— Exercise directions —
Print every line from the start of the data, and when you reach the line with "Viewport: 1417px width, 726px height.", include it and stop. Pictures are not part of the copy.

Collected data:
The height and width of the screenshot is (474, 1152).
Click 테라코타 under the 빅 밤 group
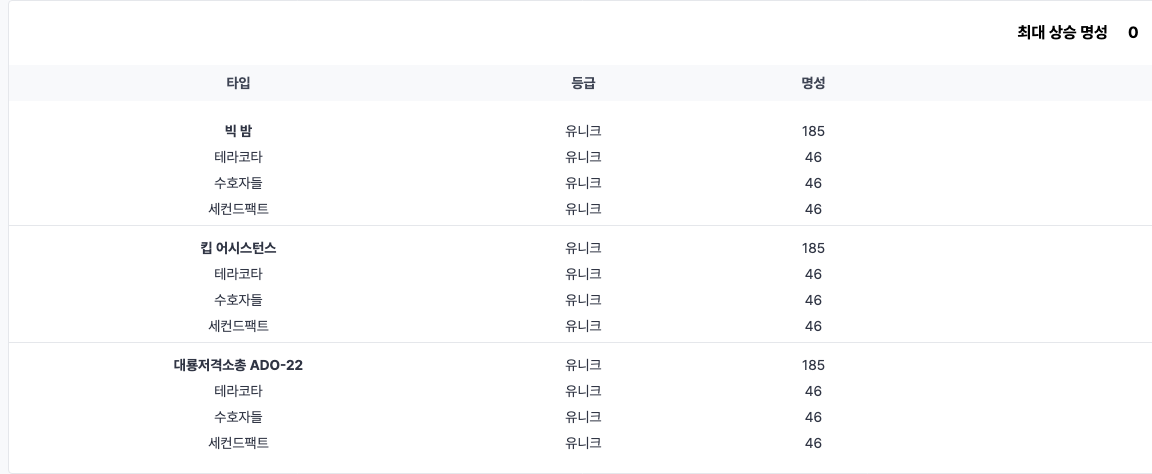[238, 157]
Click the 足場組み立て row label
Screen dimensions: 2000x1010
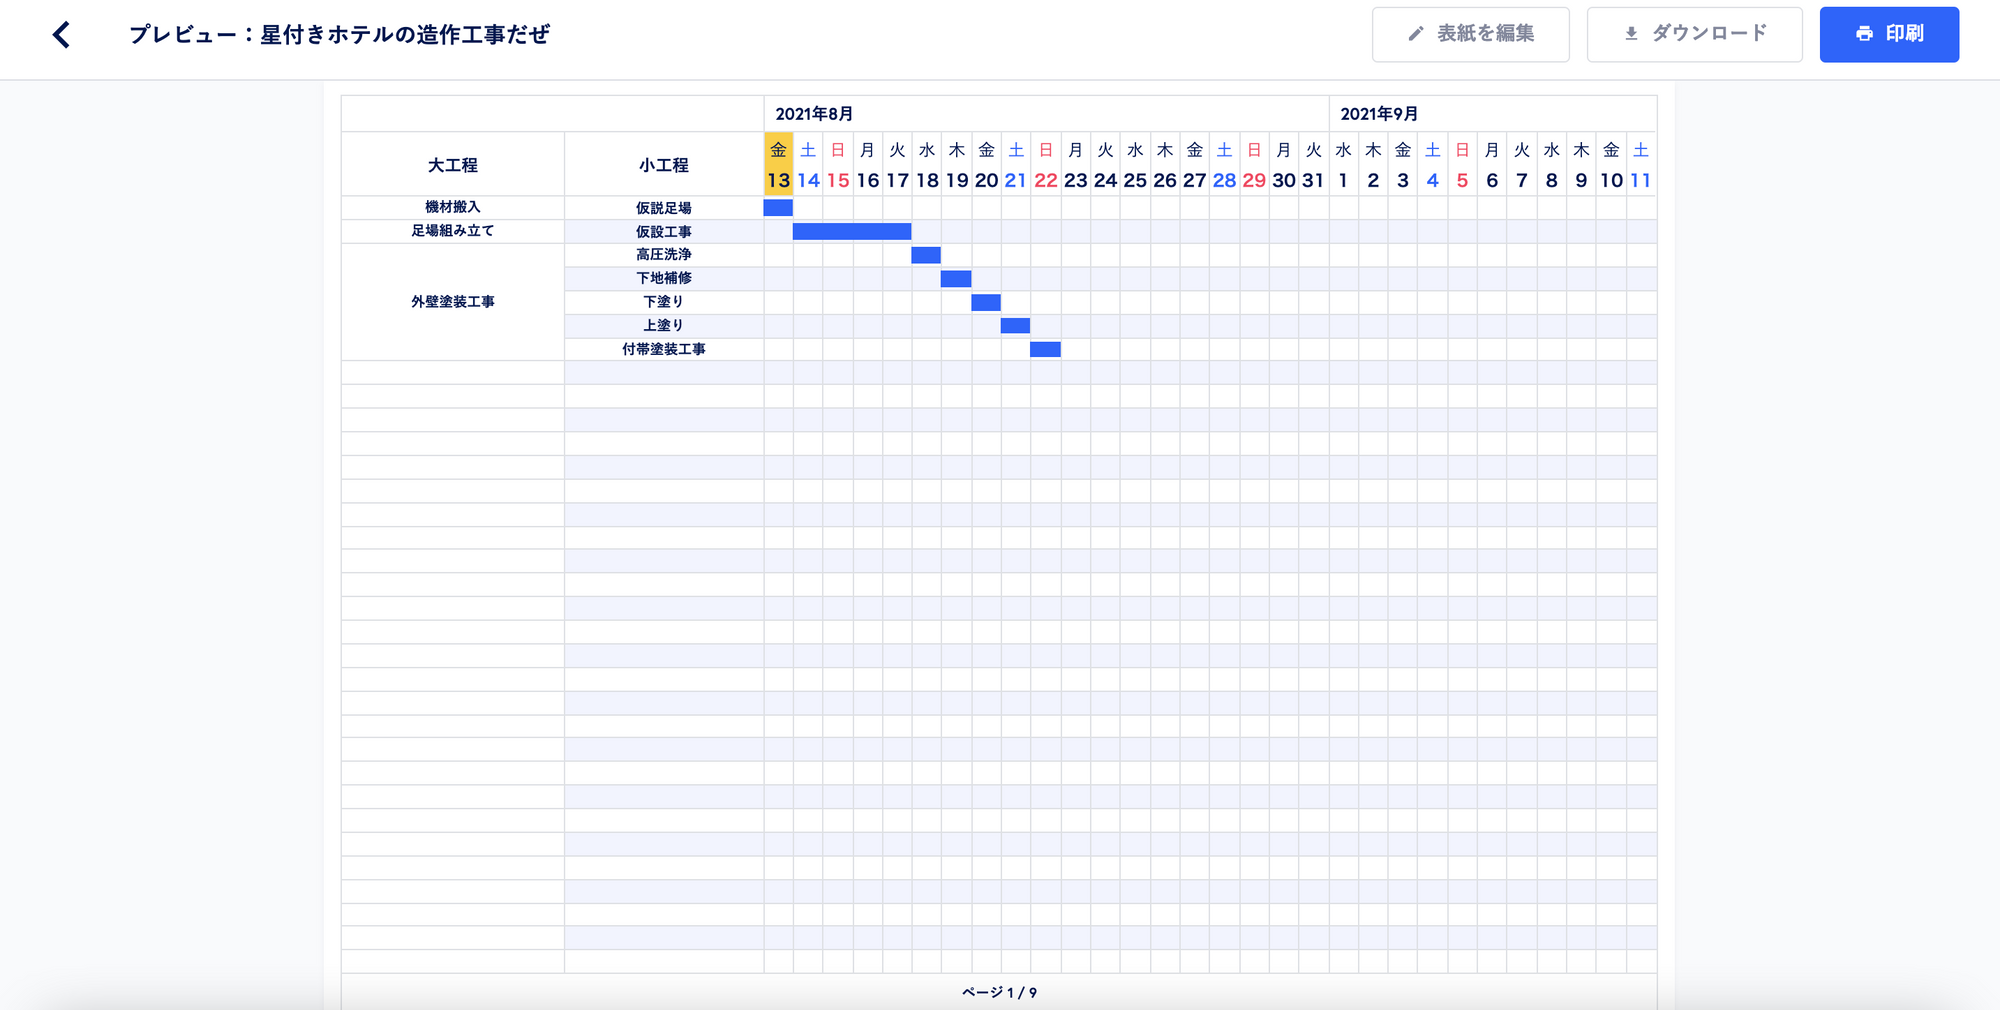(x=453, y=231)
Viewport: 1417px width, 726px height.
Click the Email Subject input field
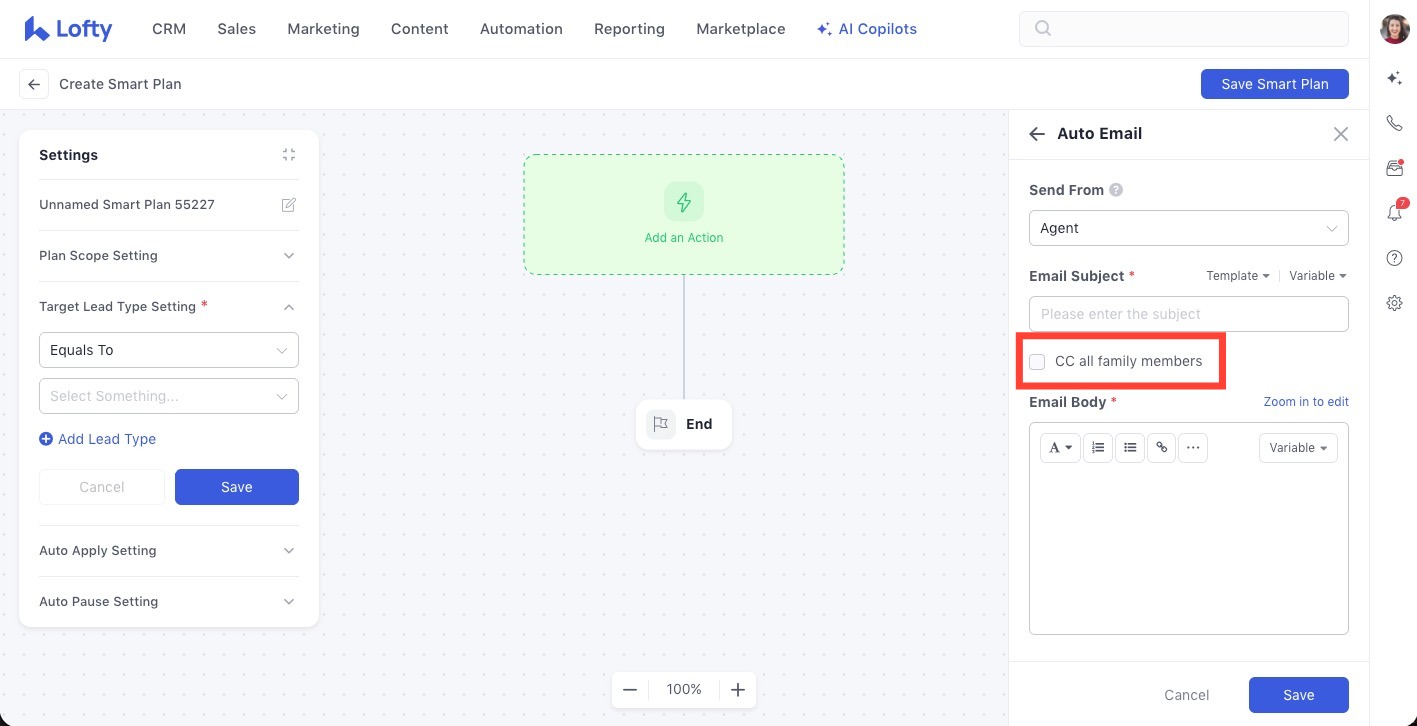(x=1188, y=314)
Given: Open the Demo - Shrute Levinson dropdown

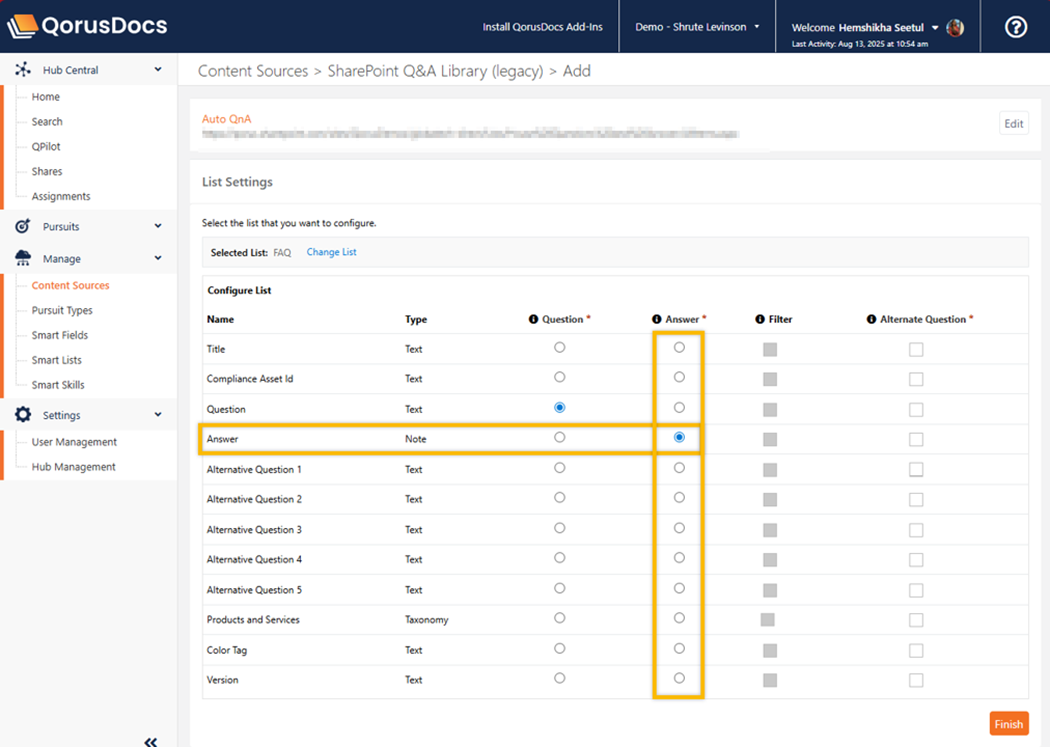Looking at the screenshot, I should pyautogui.click(x=697, y=27).
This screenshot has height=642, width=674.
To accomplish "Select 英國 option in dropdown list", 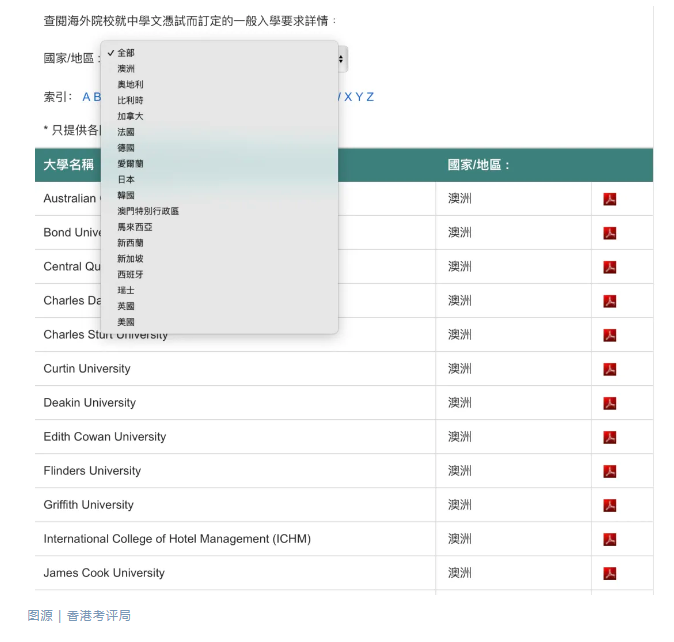I will [126, 306].
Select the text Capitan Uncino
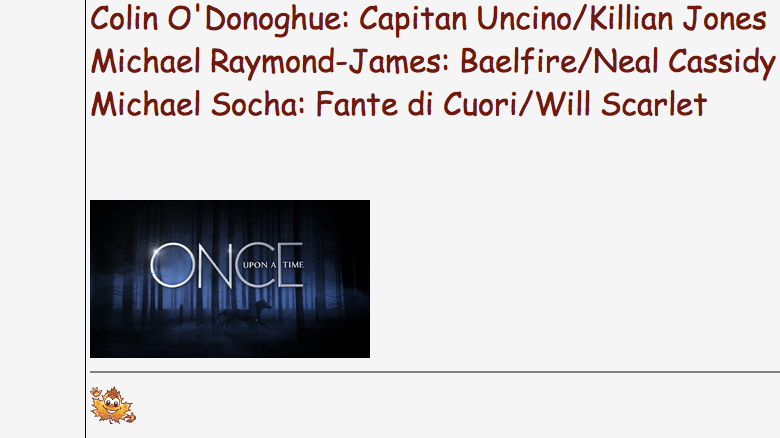Screen dimensions: 780x438 (x=464, y=19)
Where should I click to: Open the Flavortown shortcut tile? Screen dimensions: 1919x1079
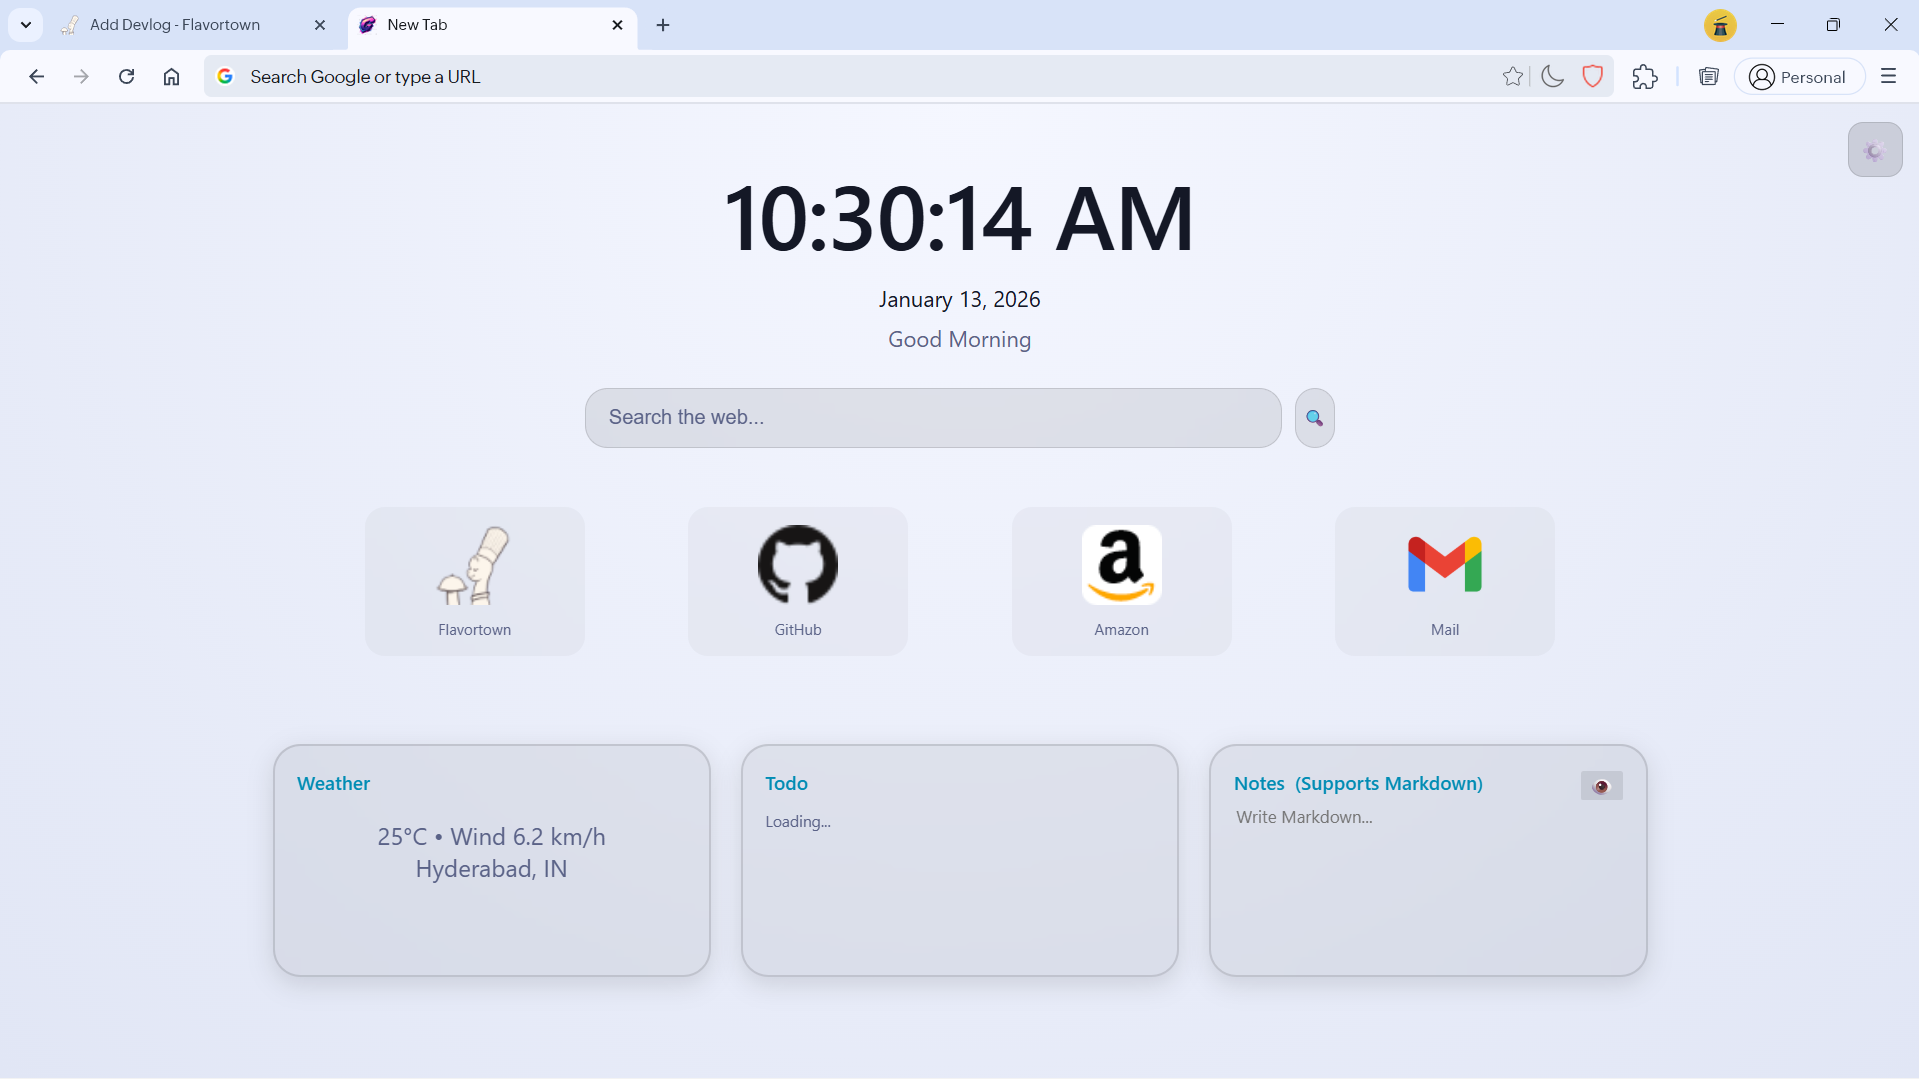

— Exercise output —
The height and width of the screenshot is (474, 1152).
Click 테라코타 under the 빅 밤 group
[238, 157]
Click the 足場組み立て row label
Screen dimensions: 2000x1010
(x=453, y=231)
Viewport: 1417px width, 726px height.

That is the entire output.